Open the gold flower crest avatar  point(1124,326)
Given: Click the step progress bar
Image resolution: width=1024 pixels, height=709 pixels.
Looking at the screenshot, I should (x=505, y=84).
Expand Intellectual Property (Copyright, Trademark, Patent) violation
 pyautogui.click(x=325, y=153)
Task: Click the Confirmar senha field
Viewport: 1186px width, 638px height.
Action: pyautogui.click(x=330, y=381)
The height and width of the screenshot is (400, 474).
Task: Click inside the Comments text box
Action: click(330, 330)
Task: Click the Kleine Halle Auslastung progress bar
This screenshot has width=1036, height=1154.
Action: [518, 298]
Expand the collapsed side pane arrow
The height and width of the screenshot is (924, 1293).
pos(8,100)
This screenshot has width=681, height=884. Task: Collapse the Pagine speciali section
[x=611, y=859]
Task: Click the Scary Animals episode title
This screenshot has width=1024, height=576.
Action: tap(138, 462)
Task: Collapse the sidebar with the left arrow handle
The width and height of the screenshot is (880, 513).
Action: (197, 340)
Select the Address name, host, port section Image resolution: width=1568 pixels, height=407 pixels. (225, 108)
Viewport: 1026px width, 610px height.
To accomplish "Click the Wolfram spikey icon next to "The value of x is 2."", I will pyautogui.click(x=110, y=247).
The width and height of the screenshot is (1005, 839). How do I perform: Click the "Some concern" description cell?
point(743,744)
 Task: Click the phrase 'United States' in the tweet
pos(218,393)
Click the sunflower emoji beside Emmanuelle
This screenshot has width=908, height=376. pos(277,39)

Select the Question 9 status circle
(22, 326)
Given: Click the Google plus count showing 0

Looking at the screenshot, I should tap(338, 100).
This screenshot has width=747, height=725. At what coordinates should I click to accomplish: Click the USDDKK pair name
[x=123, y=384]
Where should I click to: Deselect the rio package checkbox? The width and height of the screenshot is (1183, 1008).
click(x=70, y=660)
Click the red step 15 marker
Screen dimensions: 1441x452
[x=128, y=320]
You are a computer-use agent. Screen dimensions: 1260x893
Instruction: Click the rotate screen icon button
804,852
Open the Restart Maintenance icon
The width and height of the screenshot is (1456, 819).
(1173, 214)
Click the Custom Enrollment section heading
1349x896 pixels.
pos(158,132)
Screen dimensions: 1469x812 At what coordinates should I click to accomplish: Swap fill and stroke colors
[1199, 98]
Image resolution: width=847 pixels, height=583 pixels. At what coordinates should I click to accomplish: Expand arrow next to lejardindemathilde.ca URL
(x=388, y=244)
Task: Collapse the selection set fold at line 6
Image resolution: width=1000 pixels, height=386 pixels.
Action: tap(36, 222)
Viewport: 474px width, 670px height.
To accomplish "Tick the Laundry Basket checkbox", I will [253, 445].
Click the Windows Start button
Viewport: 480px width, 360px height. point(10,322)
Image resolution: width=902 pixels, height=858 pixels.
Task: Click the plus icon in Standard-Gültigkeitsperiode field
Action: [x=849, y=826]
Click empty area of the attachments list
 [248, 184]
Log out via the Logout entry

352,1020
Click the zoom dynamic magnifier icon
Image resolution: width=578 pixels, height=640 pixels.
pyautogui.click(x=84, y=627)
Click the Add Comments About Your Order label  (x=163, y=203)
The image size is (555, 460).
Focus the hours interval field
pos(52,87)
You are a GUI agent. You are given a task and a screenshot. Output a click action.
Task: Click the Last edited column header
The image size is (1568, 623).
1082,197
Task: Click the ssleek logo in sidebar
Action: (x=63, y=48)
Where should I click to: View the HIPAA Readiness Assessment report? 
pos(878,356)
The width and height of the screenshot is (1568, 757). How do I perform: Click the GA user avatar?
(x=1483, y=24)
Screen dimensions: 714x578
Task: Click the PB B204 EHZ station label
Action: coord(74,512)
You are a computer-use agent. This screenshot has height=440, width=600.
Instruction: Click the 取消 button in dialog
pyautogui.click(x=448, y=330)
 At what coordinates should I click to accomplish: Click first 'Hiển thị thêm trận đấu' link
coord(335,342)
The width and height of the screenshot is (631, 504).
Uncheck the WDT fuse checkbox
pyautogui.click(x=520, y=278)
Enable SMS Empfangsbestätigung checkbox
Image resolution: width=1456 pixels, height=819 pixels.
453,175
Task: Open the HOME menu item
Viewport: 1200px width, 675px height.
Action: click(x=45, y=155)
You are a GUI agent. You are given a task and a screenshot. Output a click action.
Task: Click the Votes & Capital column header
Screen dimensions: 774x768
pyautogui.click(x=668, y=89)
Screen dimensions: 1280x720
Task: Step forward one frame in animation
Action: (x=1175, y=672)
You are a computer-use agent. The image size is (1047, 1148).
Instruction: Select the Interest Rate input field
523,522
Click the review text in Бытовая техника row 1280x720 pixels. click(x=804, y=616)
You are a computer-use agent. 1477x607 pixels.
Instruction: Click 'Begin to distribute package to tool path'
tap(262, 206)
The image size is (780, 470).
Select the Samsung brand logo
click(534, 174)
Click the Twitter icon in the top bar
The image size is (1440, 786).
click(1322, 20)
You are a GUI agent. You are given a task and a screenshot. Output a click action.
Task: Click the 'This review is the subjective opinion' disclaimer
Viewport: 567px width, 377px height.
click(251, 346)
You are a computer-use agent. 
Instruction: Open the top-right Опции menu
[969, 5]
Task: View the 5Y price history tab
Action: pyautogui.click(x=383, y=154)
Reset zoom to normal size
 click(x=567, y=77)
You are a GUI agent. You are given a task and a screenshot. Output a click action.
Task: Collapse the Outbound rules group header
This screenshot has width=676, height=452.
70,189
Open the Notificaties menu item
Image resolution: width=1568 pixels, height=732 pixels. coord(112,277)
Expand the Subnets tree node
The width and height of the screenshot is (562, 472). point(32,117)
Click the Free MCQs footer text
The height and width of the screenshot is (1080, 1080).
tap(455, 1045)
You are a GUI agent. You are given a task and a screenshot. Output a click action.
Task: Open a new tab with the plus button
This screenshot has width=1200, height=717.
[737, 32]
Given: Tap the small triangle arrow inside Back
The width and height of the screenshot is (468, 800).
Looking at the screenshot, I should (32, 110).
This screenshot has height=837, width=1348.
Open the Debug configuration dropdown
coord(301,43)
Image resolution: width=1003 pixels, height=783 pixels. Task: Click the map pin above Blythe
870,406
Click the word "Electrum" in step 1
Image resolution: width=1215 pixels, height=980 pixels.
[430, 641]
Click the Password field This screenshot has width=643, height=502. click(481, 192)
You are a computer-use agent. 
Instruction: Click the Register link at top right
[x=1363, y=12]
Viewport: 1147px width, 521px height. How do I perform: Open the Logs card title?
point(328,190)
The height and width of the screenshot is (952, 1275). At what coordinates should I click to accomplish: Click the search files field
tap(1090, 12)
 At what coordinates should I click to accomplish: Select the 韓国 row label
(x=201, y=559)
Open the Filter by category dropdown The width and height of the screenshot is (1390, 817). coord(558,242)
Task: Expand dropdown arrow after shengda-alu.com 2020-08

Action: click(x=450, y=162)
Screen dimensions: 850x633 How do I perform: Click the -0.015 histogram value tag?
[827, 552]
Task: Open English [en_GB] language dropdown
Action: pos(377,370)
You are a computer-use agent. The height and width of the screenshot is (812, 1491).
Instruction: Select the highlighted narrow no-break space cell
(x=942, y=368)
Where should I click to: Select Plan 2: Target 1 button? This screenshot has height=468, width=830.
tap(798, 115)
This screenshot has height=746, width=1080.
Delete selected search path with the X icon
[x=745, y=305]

-=-=-

» **Do this**:
Rewrite the data above with every "progress bar" switched to "progress indicator", leaving everything else unchanged.

» **Solution to the problem**:
Open the gold flower crest avatar  point(1124,326)
Given: Click the step progress indicator
Image resolution: width=1024 pixels, height=709 pixels.
Looking at the screenshot, I should (x=505, y=84).
Expand Intellectual Property (Copyright, Trademark, Patent) violation
 pyautogui.click(x=325, y=153)
Task: Click the Confirmar senha field
Viewport: 1186px width, 638px height.
Action: pyautogui.click(x=330, y=381)
The height and width of the screenshot is (400, 474).
Task: Click inside the Comments text box
Action: click(330, 330)
Task: Click the Kleine Halle Auslastung progress indicator
This screenshot has width=1036, height=1154.
Action: [518, 298]
Expand the collapsed side pane arrow
The height and width of the screenshot is (924, 1293).
pos(8,100)
This screenshot has width=681, height=884. Task: Collapse the Pagine speciali section
[x=611, y=859]
Task: Click the Scary Animals episode title
This screenshot has width=1024, height=576.
Action: tap(138, 462)
Task: Collapse the sidebar with the left arrow handle
The width and height of the screenshot is (880, 513).
Action: (197, 340)
Select the Address name, host, port section Image resolution: width=1568 pixels, height=407 pixels. (225, 108)
Viewport: 1026px width, 610px height.
To accomplish "Click the Wolfram spikey icon next to "The value of x is 2."", I will pyautogui.click(x=110, y=247).
The width and height of the screenshot is (1005, 839). How do I perform: Click the "Some concern" description cell?
point(743,744)
 Task: Click the phrase 'United States' in the tweet
pos(218,393)
Click the sunflower emoji beside Emmanuelle
This screenshot has width=908, height=376. pos(277,39)

Select the Question 9 status circle
(22, 326)
Given: Click the Google plus count showing 0

Looking at the screenshot, I should tap(338, 100).
This screenshot has width=747, height=725. At what coordinates should I click to accomplish: Click the USDDKK pair name
[x=123, y=384]
Where should I click to: Deselect the rio package checkbox? The width and height of the screenshot is (1183, 1008).
click(x=70, y=660)
Click the red step 15 marker
Screen dimensions: 1441x452
[x=128, y=320]
You are a computer-use agent. Screen dimensions: 1260x893
Instruction: Click the rotate screen icon button
804,852
Open the Restart Maintenance icon
The width and height of the screenshot is (1456, 819).
(1173, 214)
Click the Custom Enrollment section heading
1349x896 pixels.
pos(158,132)
Screen dimensions: 1469x812 At what coordinates should I click to accomplish: Swap fill and stroke colors
[1199, 98]
Image resolution: width=847 pixels, height=583 pixels. At what coordinates should I click to accomplish: Expand arrow next to lejardindemathilde.ca URL
(x=388, y=244)
Task: Collapse the selection set fold at line 6
Image resolution: width=1000 pixels, height=386 pixels.
Action: tap(36, 222)
Viewport: 474px width, 670px height.
To accomplish "Tick the Laundry Basket checkbox", I will [253, 445].
Click the Windows Start button
Viewport: 480px width, 360px height. point(10,322)
Image resolution: width=902 pixels, height=858 pixels.
Task: Click the plus icon in Standard-Gültigkeitsperiode field
Action: [x=849, y=826]
Click empty area of the attachments list
 [248, 184]
Log out via the Logout entry

352,1020
Click the zoom dynamic magnifier icon
Image resolution: width=578 pixels, height=640 pixels.
pyautogui.click(x=84, y=627)
Click the Add Comments About Your Order label  (x=163, y=203)
The image size is (555, 460).
Focus the hours interval field
pos(52,87)
You are a GUI agent. You are given a task and a screenshot. Output a click action.
Task: Click the Last edited column header
The image size is (1568, 623).
1082,197
Task: Click the ssleek logo in sidebar
Action: (x=63, y=48)
Where should I click to: View the HIPAA Readiness Assessment report? 
pos(878,356)
The width and height of the screenshot is (1568, 757). How do I perform: Click the GA user avatar?
(x=1483, y=24)
Screen dimensions: 714x578
Task: Click the PB B204 EHZ station label
Action: coord(74,512)
You are a computer-use agent. This screenshot has height=440, width=600.
Instruction: Click the 取消 button in dialog
pyautogui.click(x=448, y=330)
 At what coordinates should I click to accomplish: Click first 'Hiển thị thêm trận đấu' link
coord(335,342)
The width and height of the screenshot is (631, 504).
Uncheck the WDT fuse checkbox
pyautogui.click(x=520, y=278)
Enable SMS Empfangsbestätigung checkbox
Image resolution: width=1456 pixels, height=819 pixels.
453,175
Task: Open the HOME menu item
Viewport: 1200px width, 675px height.
Action: click(x=45, y=155)
You are a GUI agent. You are given a task and a screenshot. Output a click action.
Task: Click the Votes & Capital column header
Screen dimensions: 774x768
pyautogui.click(x=668, y=89)
Screen dimensions: 1280x720
Task: Step forward one frame in animation
Action: (x=1175, y=672)
You are a computer-use agent. The image size is (1047, 1148).
Instruction: Select the Interest Rate input field
523,522
Click the review text in Бытовая техника row 1280x720 pixels. click(x=804, y=616)
You are a computer-use agent. 1477x607 pixels.
Instruction: Click 'Begin to distribute package to tool path'
tap(262, 206)
The image size is (780, 470).
Select the Samsung brand logo
click(534, 174)
Click the Twitter icon in the top bar
The image size is (1440, 786).
click(1322, 20)
You are a GUI agent. You are given a task and a screenshot. Output a click action.
Task: Click the 'This review is the subjective opinion' disclaimer
Viewport: 567px width, 377px height.
click(251, 346)
You are a computer-use agent. 
Instruction: Open the top-right Опции menu
[969, 5]
Task: View the 5Y price history tab
Action: pyautogui.click(x=383, y=154)
Reset zoom to normal size
 click(x=567, y=77)
You are a GUI agent. You are given a task and a screenshot. Output a click action.
Task: Collapse the Outbound rules group header
This screenshot has width=676, height=452.
70,189
Open the Notificaties menu item
Image resolution: width=1568 pixels, height=732 pixels. coord(112,277)
Expand the Subnets tree node
The width and height of the screenshot is (562, 472). point(32,117)
Click the Free MCQs footer text
The height and width of the screenshot is (1080, 1080).
tap(455, 1045)
You are a GUI agent. You are given a task and a screenshot. Output a click action.
Task: Open a new tab with the plus button
This screenshot has width=1200, height=717.
[737, 32]
Given: Tap the small triangle arrow inside Back
The width and height of the screenshot is (468, 800).
Looking at the screenshot, I should (32, 110).
This screenshot has height=837, width=1348.
Open the Debug configuration dropdown
coord(301,43)
Image resolution: width=1003 pixels, height=783 pixels. Task: Click the map pin above Blythe
870,406
Click the word "Electrum" in step 1
Image resolution: width=1215 pixels, height=980 pixels.
[430, 641]
Click the Password field This screenshot has width=643, height=502. click(481, 192)
You are a computer-use agent. 
Instruction: Click the Register link at top right
[x=1363, y=12]
Viewport: 1147px width, 521px height. How do I perform: Open the Logs card title?
point(328,190)
The height and width of the screenshot is (952, 1275). At what coordinates should I click to accomplish: Click the search files field
tap(1090, 12)
 At what coordinates should I click to accomplish: Select the 韓国 row label
(x=201, y=559)
Open the Filter by category dropdown The width and height of the screenshot is (1390, 817). coord(558,242)
Task: Expand dropdown arrow after shengda-alu.com 2020-08

Action: click(x=450, y=162)
Screen dimensions: 850x633 How do I perform: Click the -0.015 histogram value tag?
[827, 552]
Task: Open English [en_GB] language dropdown
Action: pos(377,370)
You are a computer-use agent. The height and width of the screenshot is (812, 1491).
Instruction: Select the highlighted narrow no-break space cell
(x=942, y=368)
Where should I click to: Select Plan 2: Target 1 button? This screenshot has height=468, width=830.
tap(798, 115)
This screenshot has height=746, width=1080.
Delete selected search path with the X icon
[x=745, y=305]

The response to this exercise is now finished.